(Document and screenshot pointing entries)
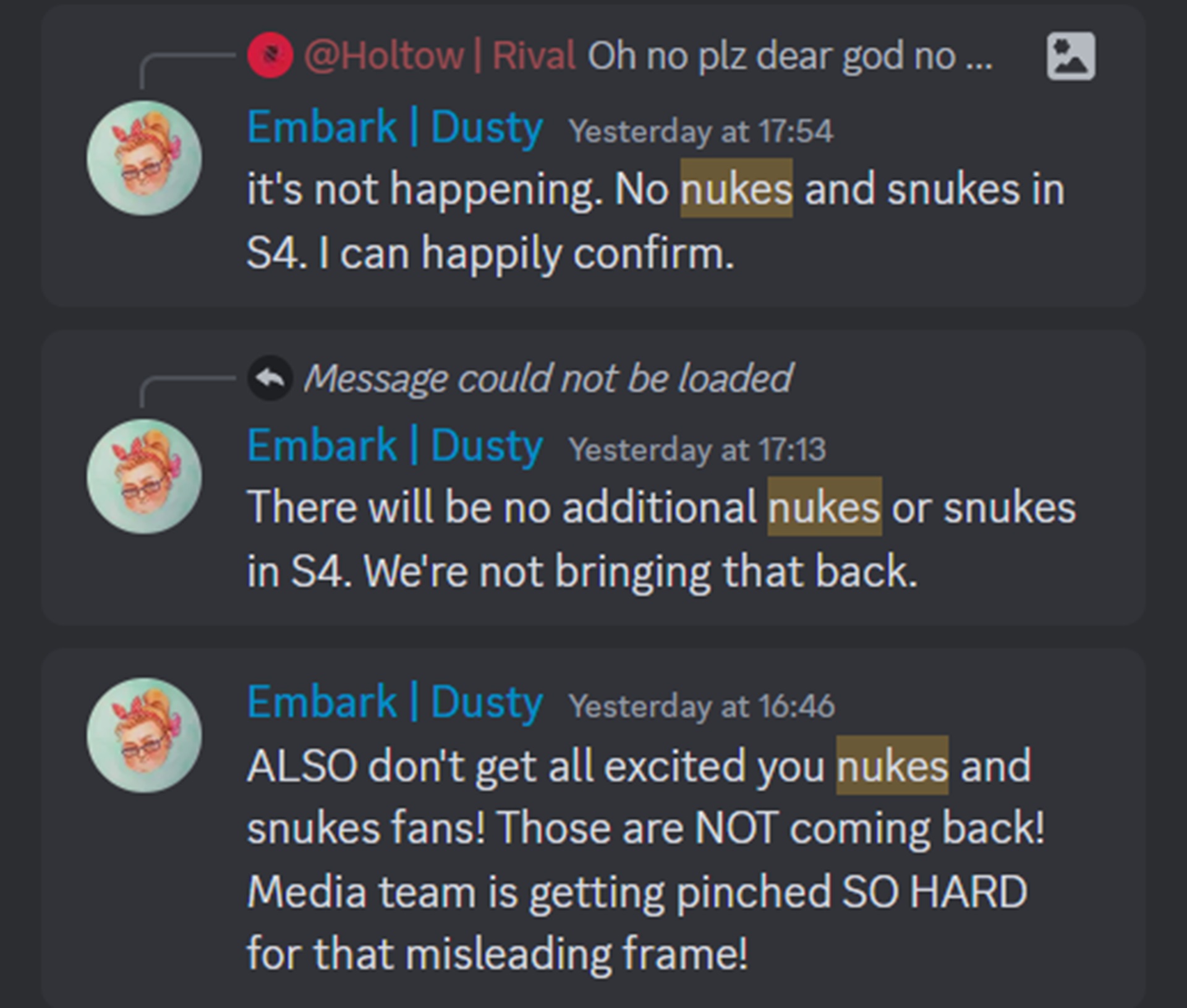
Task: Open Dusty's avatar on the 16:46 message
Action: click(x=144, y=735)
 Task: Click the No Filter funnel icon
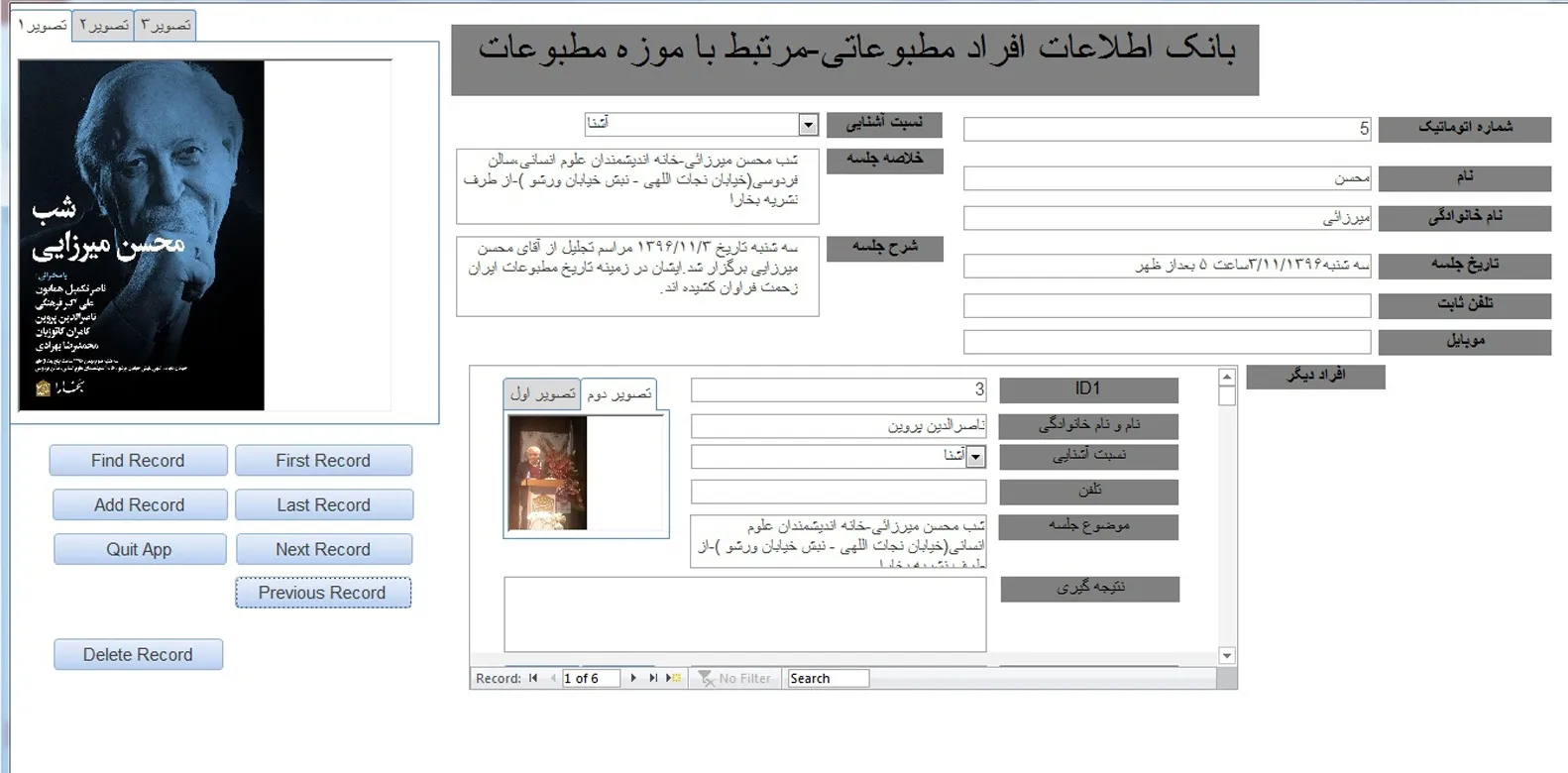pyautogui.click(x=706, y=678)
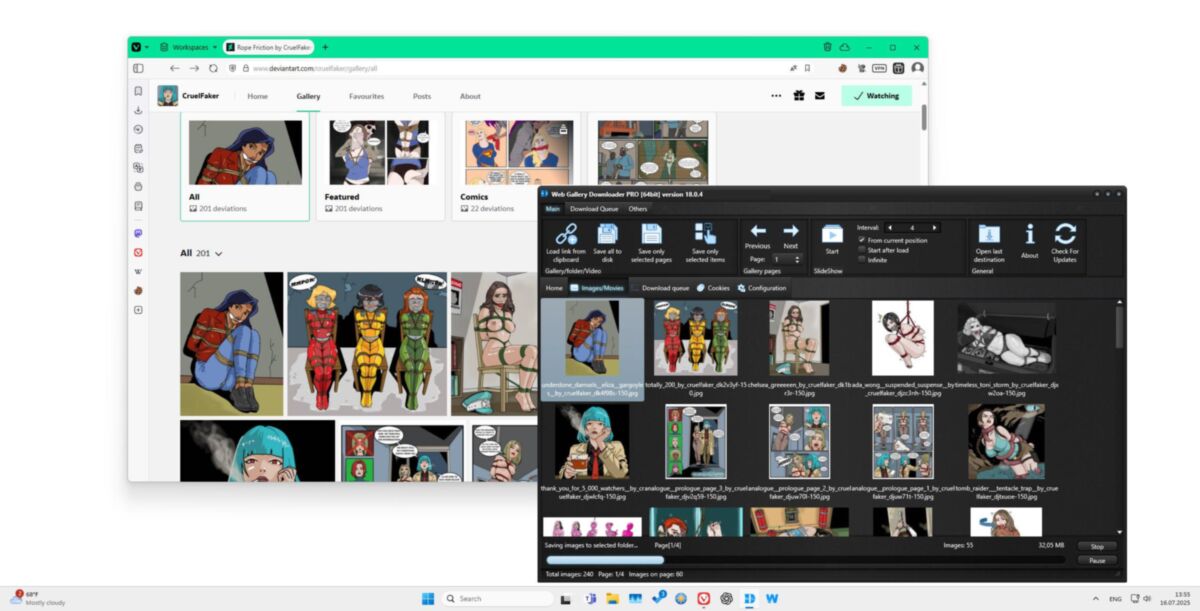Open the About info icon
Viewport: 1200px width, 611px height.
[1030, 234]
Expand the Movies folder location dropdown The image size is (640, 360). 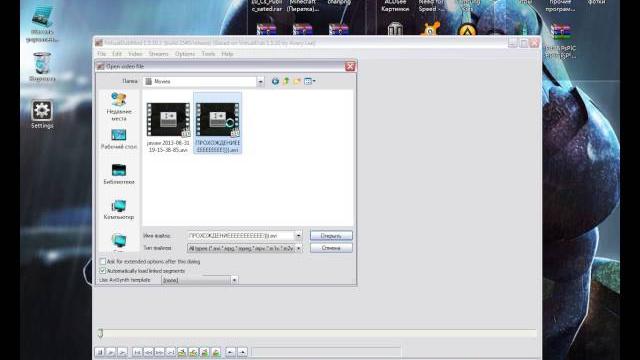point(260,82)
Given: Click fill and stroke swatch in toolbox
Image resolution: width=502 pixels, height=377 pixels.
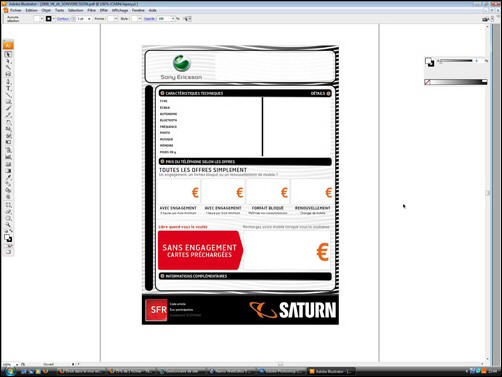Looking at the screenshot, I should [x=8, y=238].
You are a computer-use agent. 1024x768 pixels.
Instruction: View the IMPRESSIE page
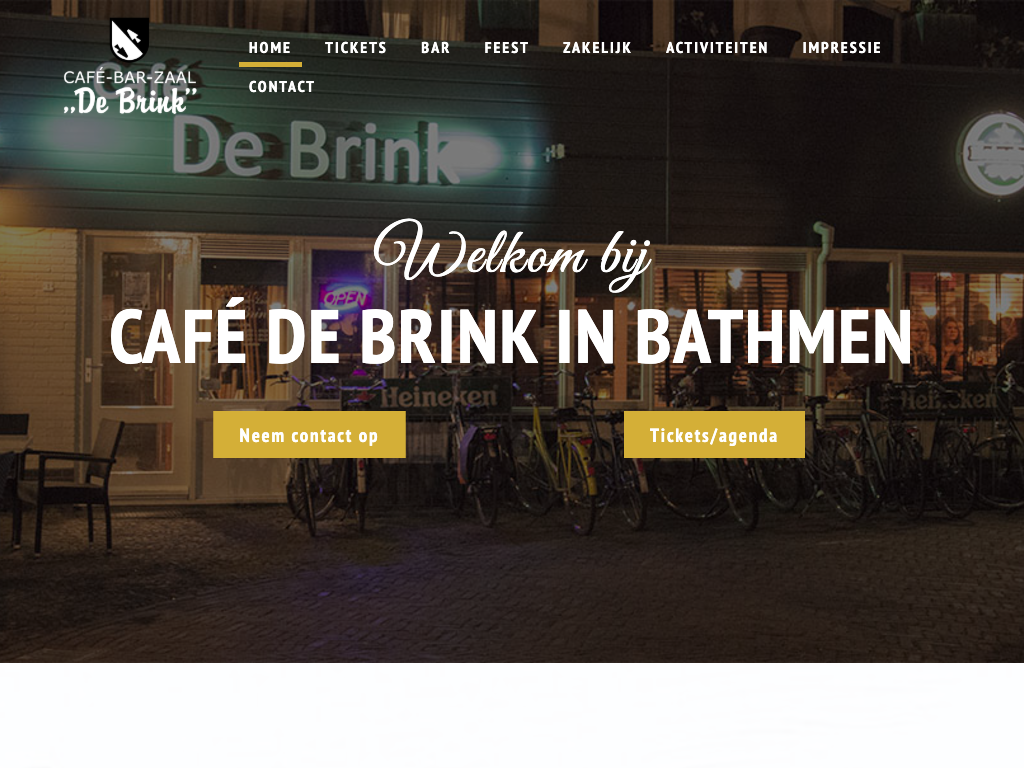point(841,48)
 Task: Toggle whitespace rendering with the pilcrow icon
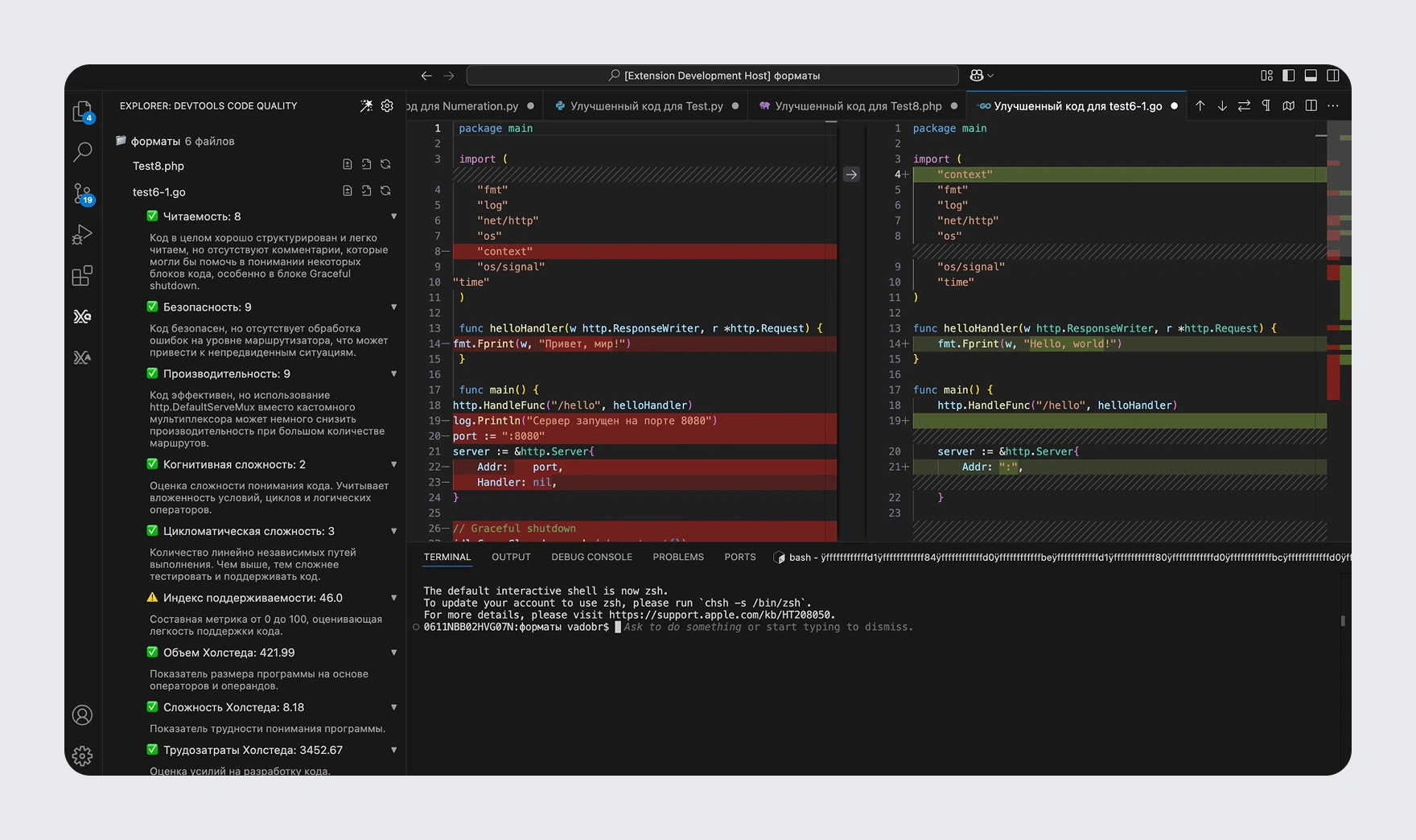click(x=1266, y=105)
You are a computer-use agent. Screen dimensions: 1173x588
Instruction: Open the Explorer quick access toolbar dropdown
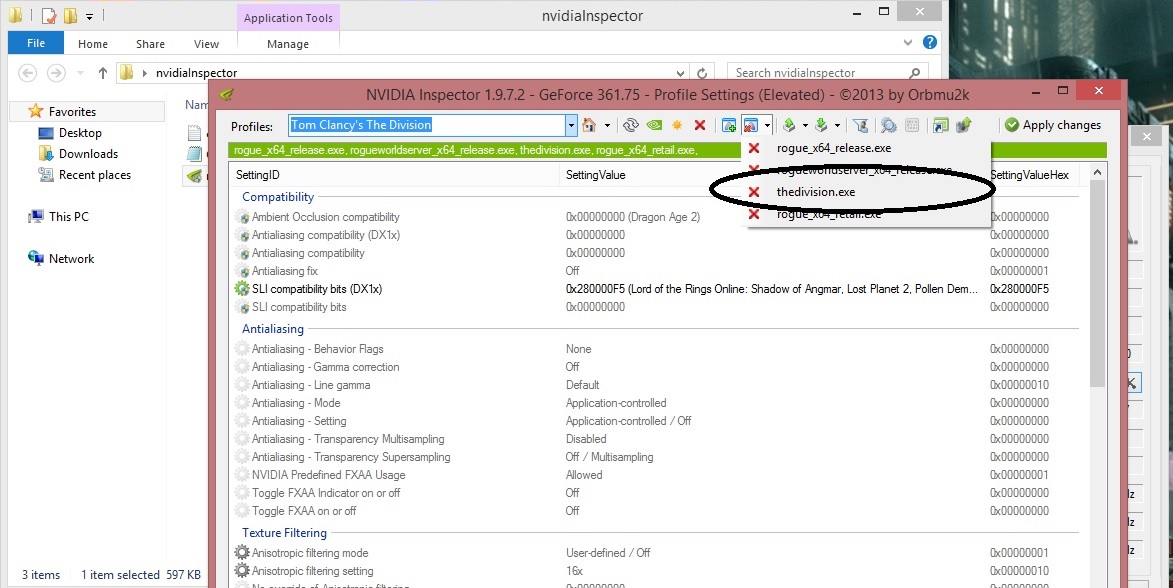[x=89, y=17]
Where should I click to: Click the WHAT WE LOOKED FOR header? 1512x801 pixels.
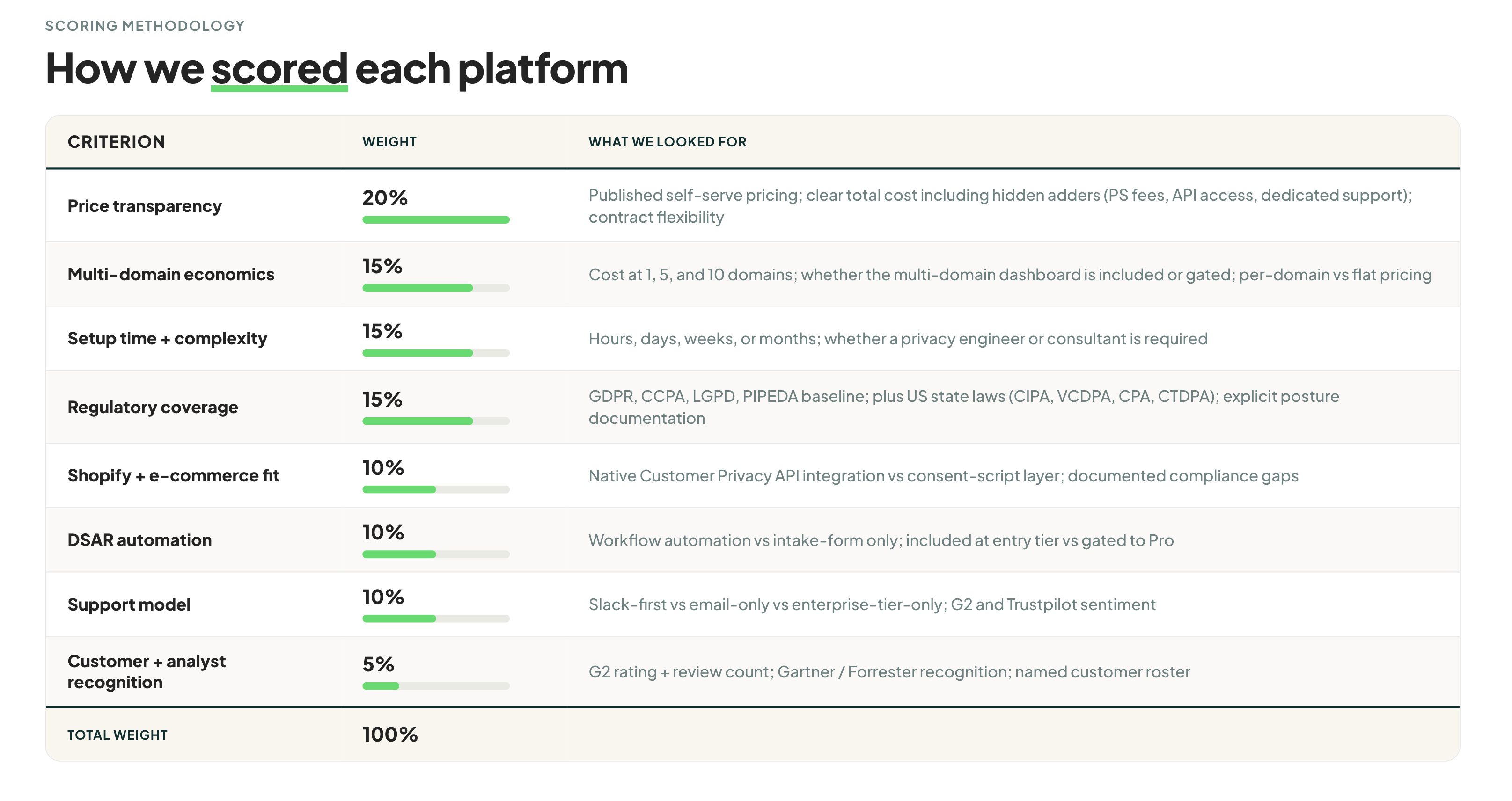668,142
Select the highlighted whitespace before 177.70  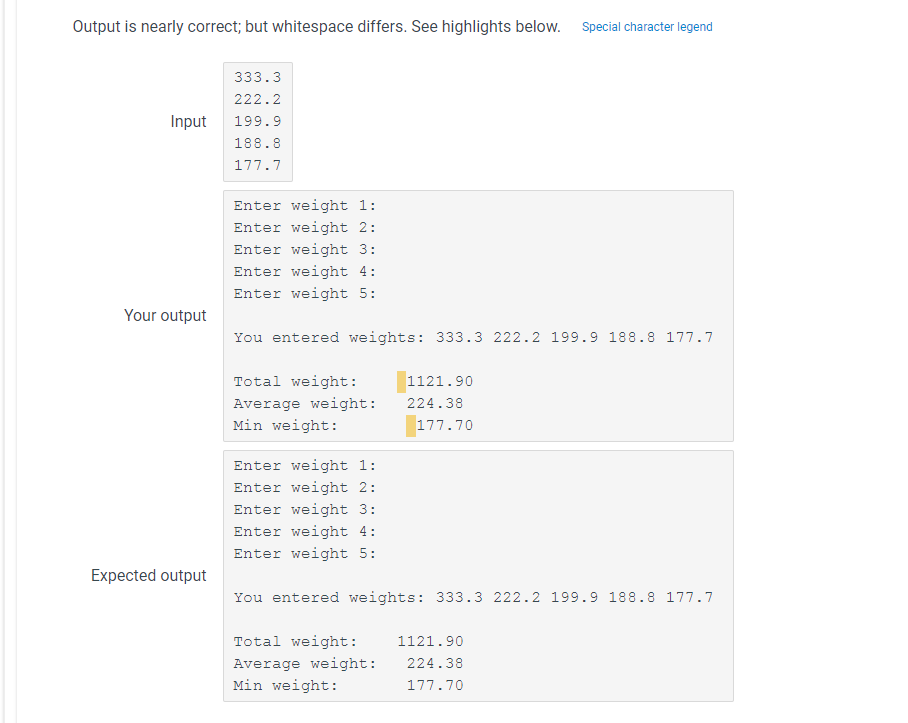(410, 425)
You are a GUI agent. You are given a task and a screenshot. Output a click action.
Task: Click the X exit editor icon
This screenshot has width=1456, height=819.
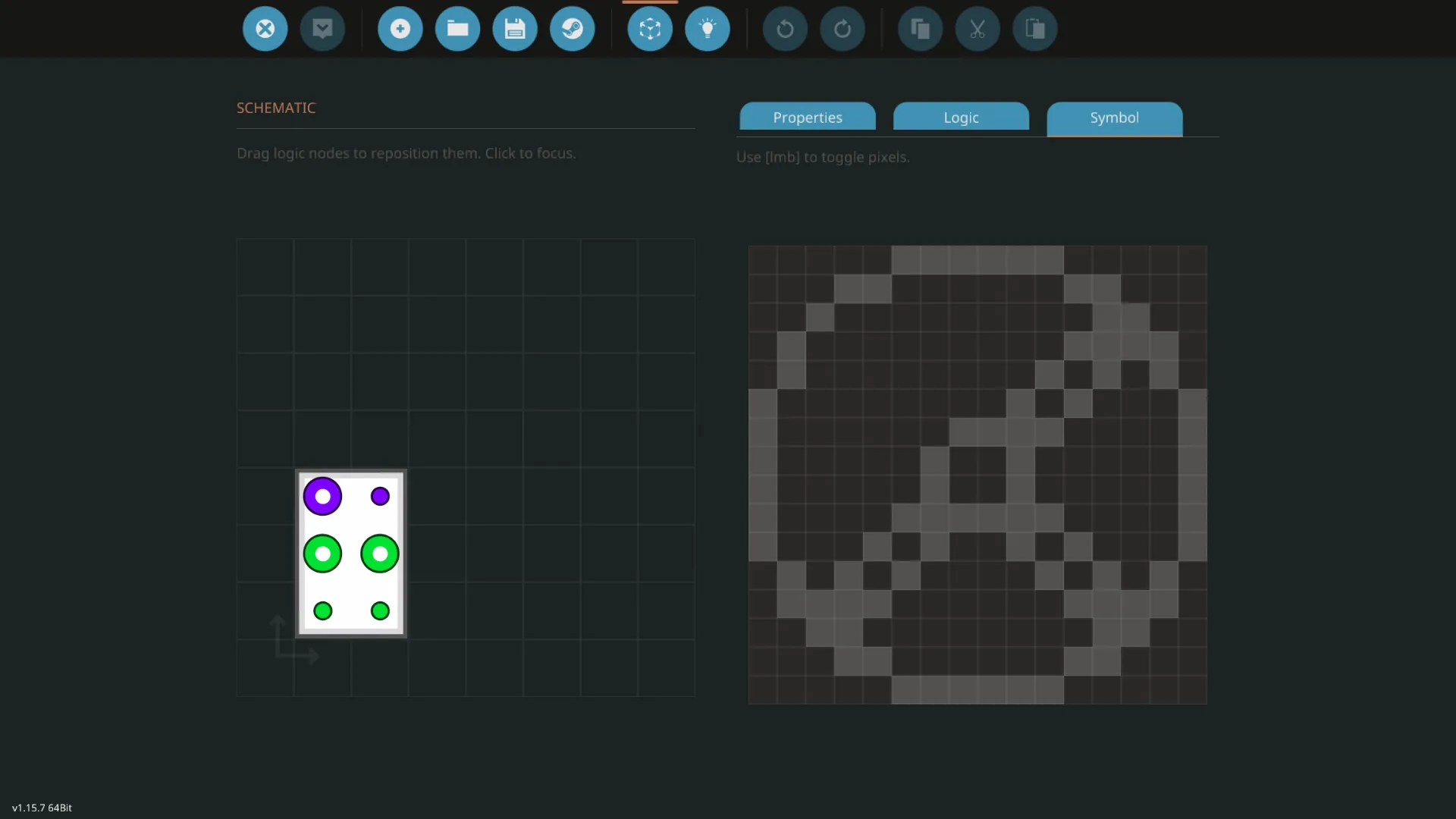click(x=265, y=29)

→ **Aim**: Can you copy the rows word for word, starting at the line that contains "You are a GUI" and ending after the final row above, with the pictures left out?

→ **Answer**:
You are a GUI agent. You are given a task and a screenshot. Output a click action.
Task: Click the X exit editor icon
This screenshot has width=1456, height=819.
click(x=265, y=29)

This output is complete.